■ **Assignment**
Write out again, word for word, the lines below from the line that holds "You are a computer-use" through the line that holds "Task: Disable the Anti-alias checkbox", omitting pictures.

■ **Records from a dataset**
──────
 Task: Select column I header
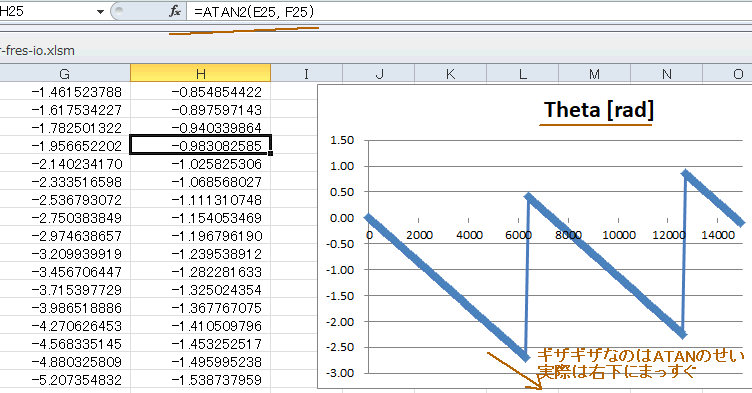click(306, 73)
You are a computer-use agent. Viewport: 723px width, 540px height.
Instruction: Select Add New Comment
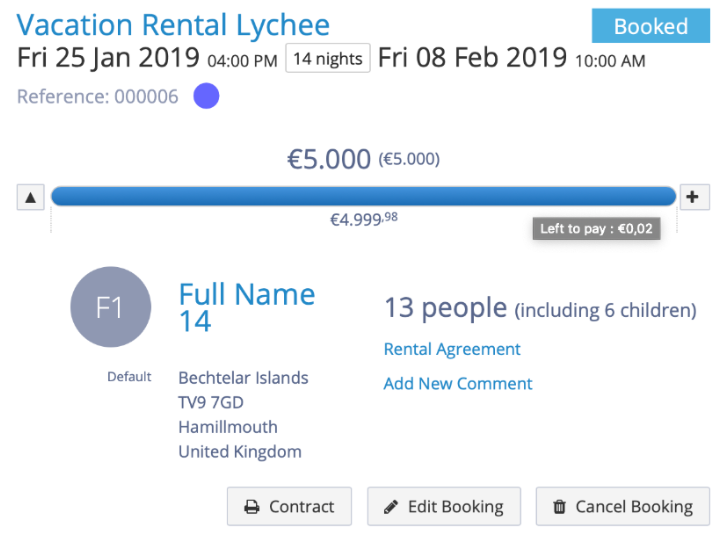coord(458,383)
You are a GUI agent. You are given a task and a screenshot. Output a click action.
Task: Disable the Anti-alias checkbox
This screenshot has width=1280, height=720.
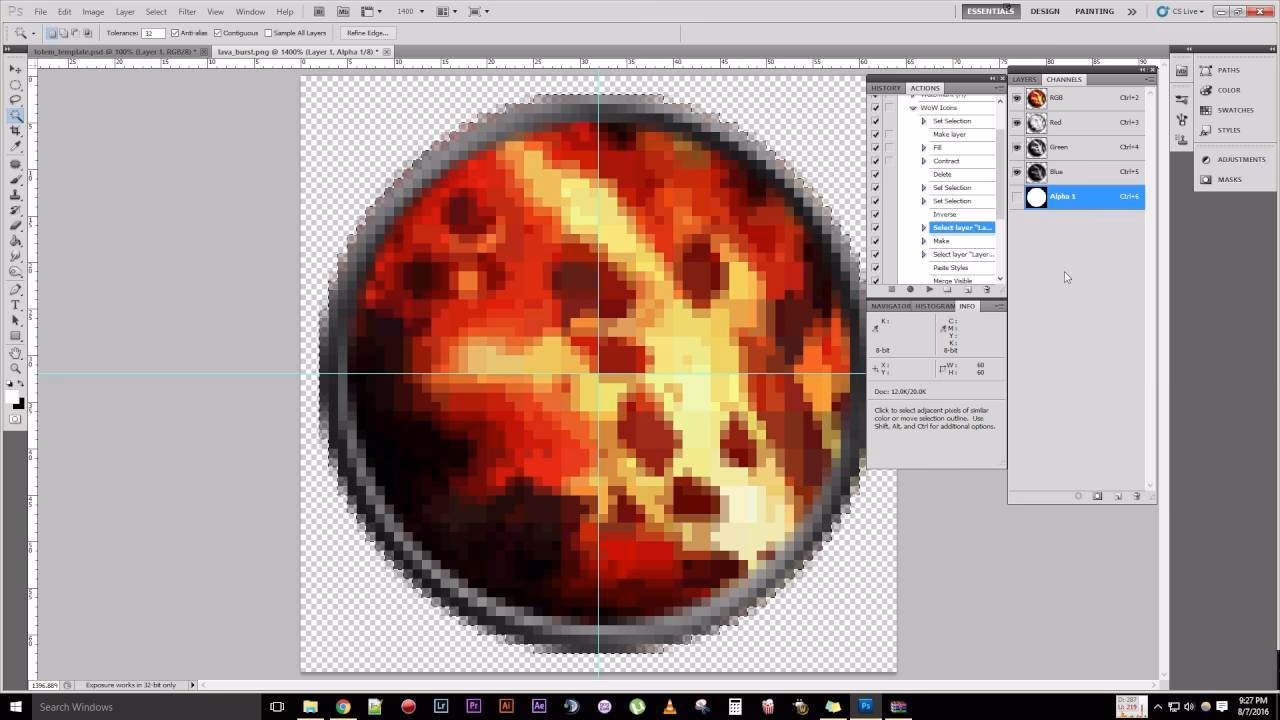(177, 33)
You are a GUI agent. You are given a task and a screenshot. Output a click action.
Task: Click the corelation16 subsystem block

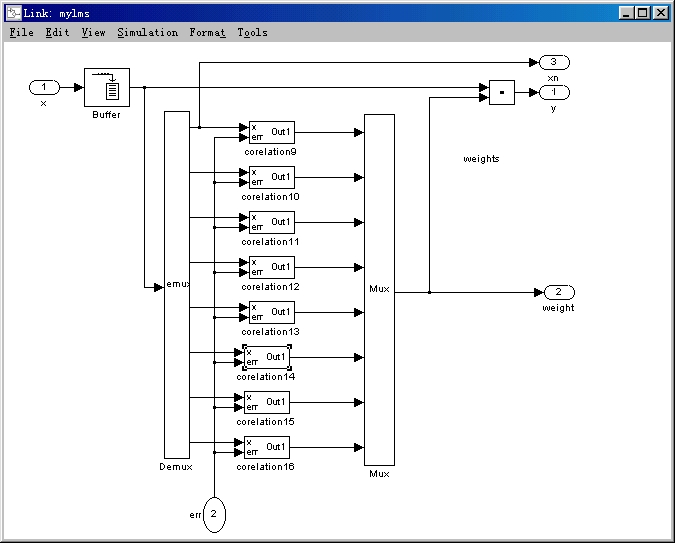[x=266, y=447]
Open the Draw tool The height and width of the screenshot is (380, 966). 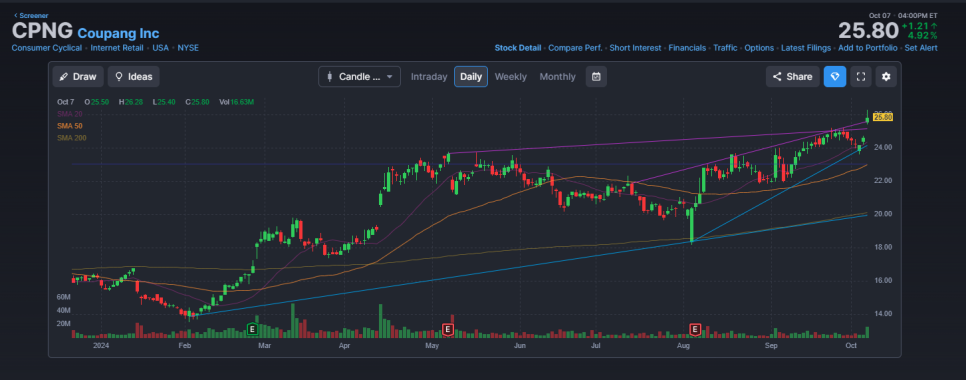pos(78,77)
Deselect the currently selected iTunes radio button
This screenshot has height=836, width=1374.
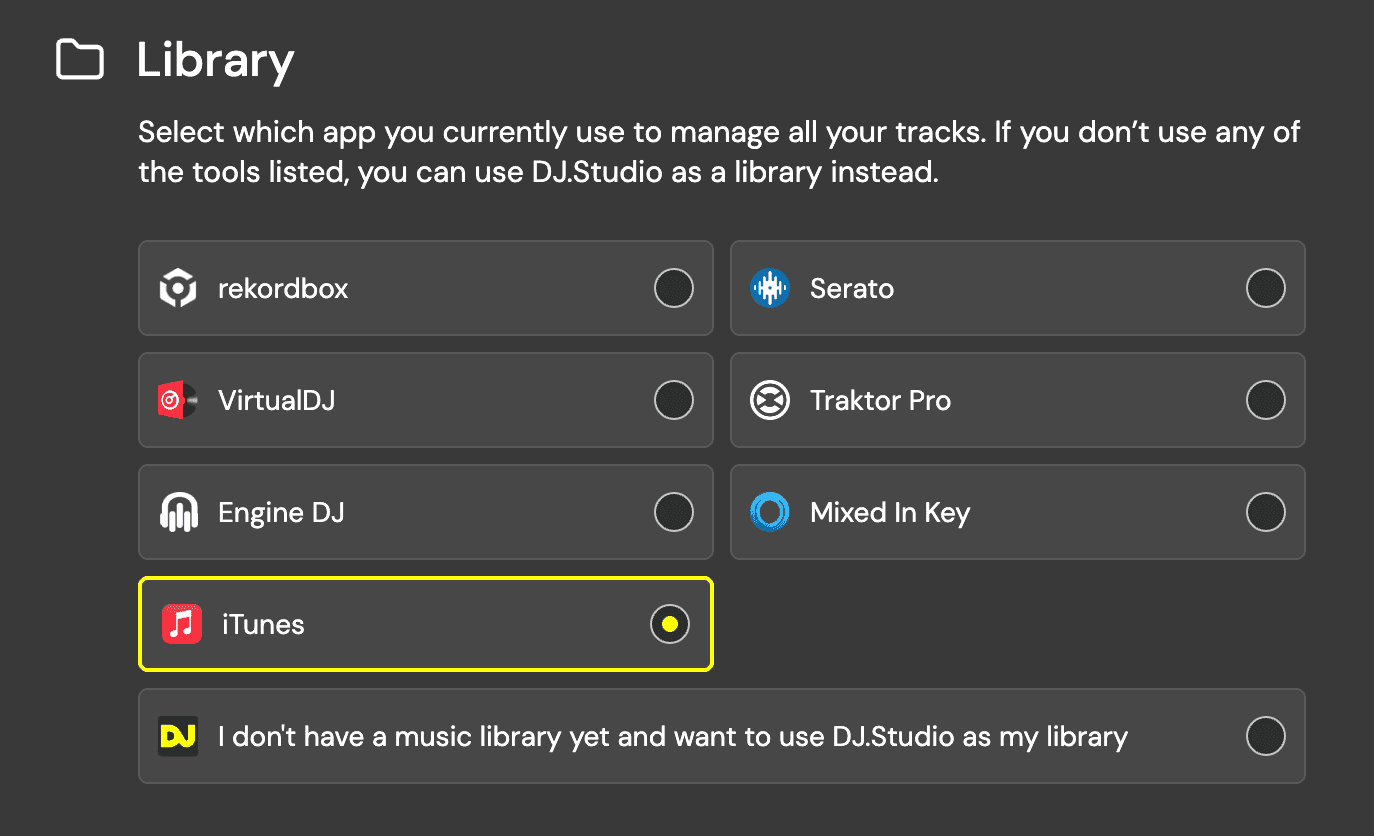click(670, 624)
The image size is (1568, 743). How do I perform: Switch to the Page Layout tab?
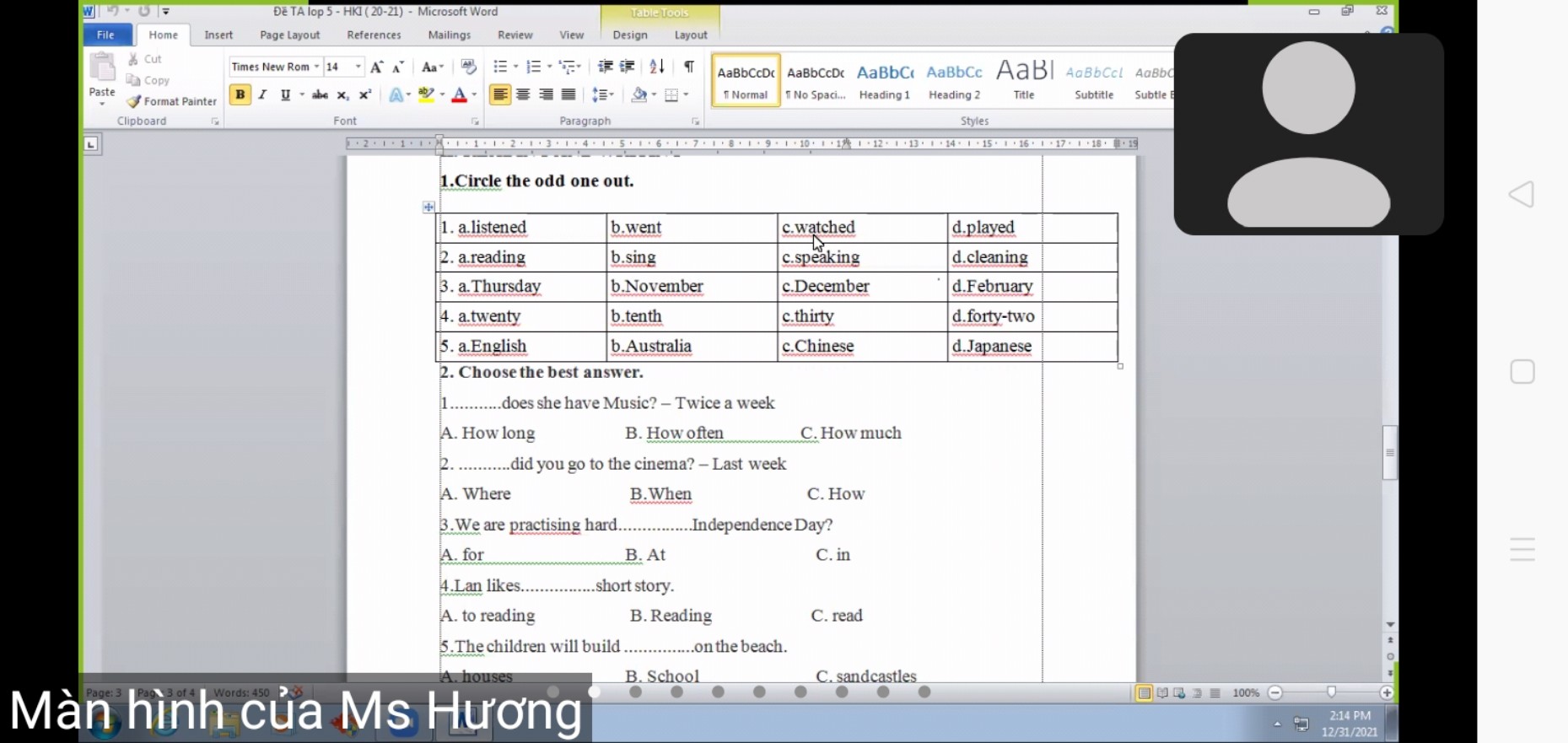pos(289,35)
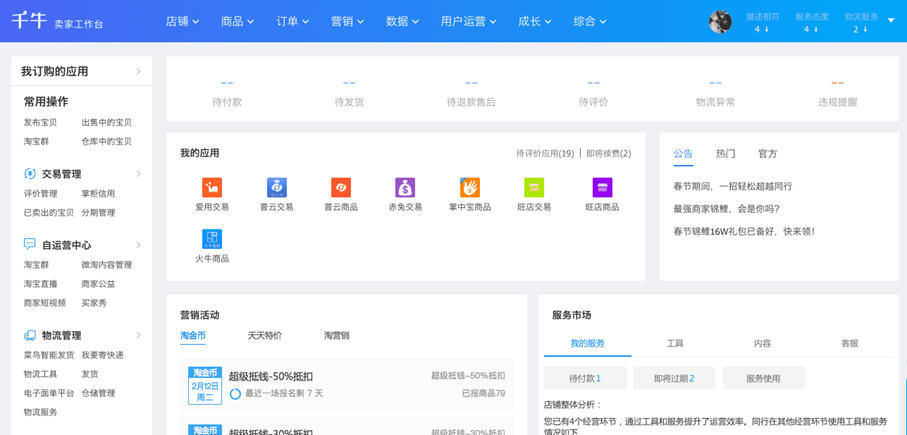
──────
■ **Task solution**
You are a computer-use agent. Viewport: 723px width, 540px height.
Instruction: Select Add New Comment
coord(458,383)
You are a GUI agent. You are given a task and a screenshot. Output a click action.
Task: Disable the Anti-alias checkbox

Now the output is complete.